Desde fuera, la ciencia puede parecer un bloque homogéneo que aglutina todo el saber que vamos adquiriendo sobre nosotros y nuestro entorno. Tal fue así en los inicios pero, hoy en día, si nos acercamos un poco, veremos que está hecha de un montón de pequeños compartimentos terriblemente especializados. La cantidad de datos que hay que dominar para poder contribuir de una manera significativa a uno de estos campos es ingente y, además, no para de aumentar. Este es el motivo principal por el que los científicos hemos acabado haciéndonos expertos solo en una pequeña parcela, y demasiado a menudo no sabemos muy bien qué pasa en las otras, ni siquiera en las que tenemos más cerca.
Somos conscientes de que esto es un problema que dificulta el progreso. La prueba es que los descubrimientos importantes actualmente los suelen hacer equipos multidisciplinares capaces de integrar habilidades que provienen de campos diversos. Pero no siempre es fácil encontrar la forma de derribar los muros que nosotros mismos hemos tenido que construir para poder procesar mejor el conocimiento que estamos acumulando.
La semana pasada me invitaron al simposio que el Instituto de Bioingeniería de Catalunya, el IBEC, organizaba para celebrar su décimo aniversario. El IBEC es un centro de investigación que, a pesar de su corta vida, ha conseguido aglutinar una masa crítica de talento, mucho de él tan joven y visionario como la misma institución, que genera de forma consistente una producción competitiva a nivel internacional, en áreas tan innovadoras como la nanomedicina. Es un ejemplo a seguir y se debe felicitar a los directores que ha tenido, primero Josep Anton Planell y ahora Josep Samitier, por la buena labor que han hecho.
Una de las conferencias del simposio la dio Thomas Skalak, director de la fundación que Paul Allen montó para promover la investigación. Los estadounidenses nos llevan ventaja en varios temas, no nos debe dar vergüenza admitirlo. Uno de ellos es la ciencia, que está mucho más integrada en el tejido social que en el sur de Europa. La prueba es que las grandes fortunas de Estados Unidos, como el mismo Paul Allen o su compañero en Microsoft, Bill Gates, entienden que la manera más productiva de crear un impacto duradero es invertir una buena cantidad de capital en apoyar la investigación. Algo parecido ocurre en el Reino Unido, donde hay una serie de 'charities' (oenegés) que prácticamente duplican presupuesto estatal.
En cambio, en España, que puede estar orgullosa de ser el país natal del hombre más rico del mundo (actualmente ocupa 'solo' el segundo lugar de la lista), el apoyo privado al sector científico es más bien escaso. Hay algo en la cultura anglosajona que les permite entender la importancia social y económica de la ciencia, mientras que gran parte del Mediterráneo todavía está cómodamente instalado en el "que inventen ellos". Quizá a fuerza de insistir acabaremos rompiendo el círculo vicioso y concienciando un poco las nuevas generaciones.

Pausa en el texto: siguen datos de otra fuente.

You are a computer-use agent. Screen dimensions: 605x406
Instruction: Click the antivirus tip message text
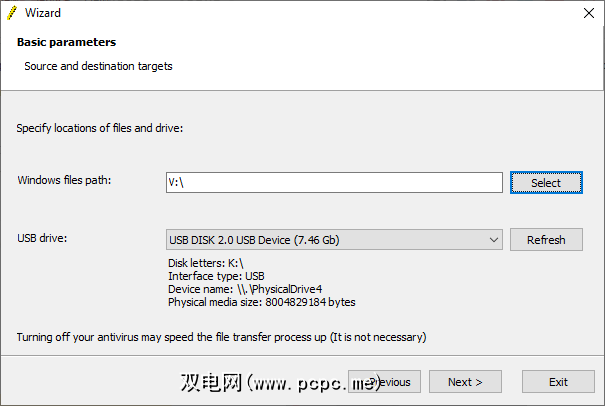click(221, 337)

Otra cosa que hacen bien los americanos es mirar dónde están las fronteras y buscar la mejor manera de cruzarlas. Skalak explicaba que una de las prioridades de su fundación es incentivar el 'blue sky research'. La traducción literal sería la "búsqueda de los cielos azules", y significa apoyar ideas que pueden parecer locas porque se salen de las líneas de pensamiento ortodoxas y aceptadas. También llaman 'thinking outside the box', pensar fuera de la caja. Aunque este enfoque muchas veces no acaba dando ningún fruto útil, un buen número de los grandes avances de la historia se han hecho de esta manera. Es encomiable, pues, que haya personas que quieran jugarsela con inversiones de alto riesgo para cubrir el espacio donde el dinero público no suele llegar.
Pasarme dos días escuchando a los físicos, químicos e ingenieros del IBEC hablando de las nuevas herramientas que están construyendo para la biomedicina me supuso un montón de ideas frescas en la cabeza y me obligó a salir un rato de mi caja para entender cómo trabajan otras disciplinas científicas que persiguen los mismos objetivos.
Es un ejercicio que todos deberíamos hacer de vez en cuando, sea cual sea nuestro trabajo. Fijarse en el cielo azul puede que no te lleve a ninguna parte, pero a veces te puede ayudar a descubrir un universo nuevo. Hasta que no lo pruebes, no lo sabrás. Al fin y al cabo, la humanidad ha llegado hasta donde estamos ahora precisamente porque no nos ha dado miedo lanzarnos de cabeza a lo desconocido. Necesitamos más gente que quiera seguir esta tradición y, sobre todo, que unos cuantos privilegiados tengan la inteligencia de financiar la aventura.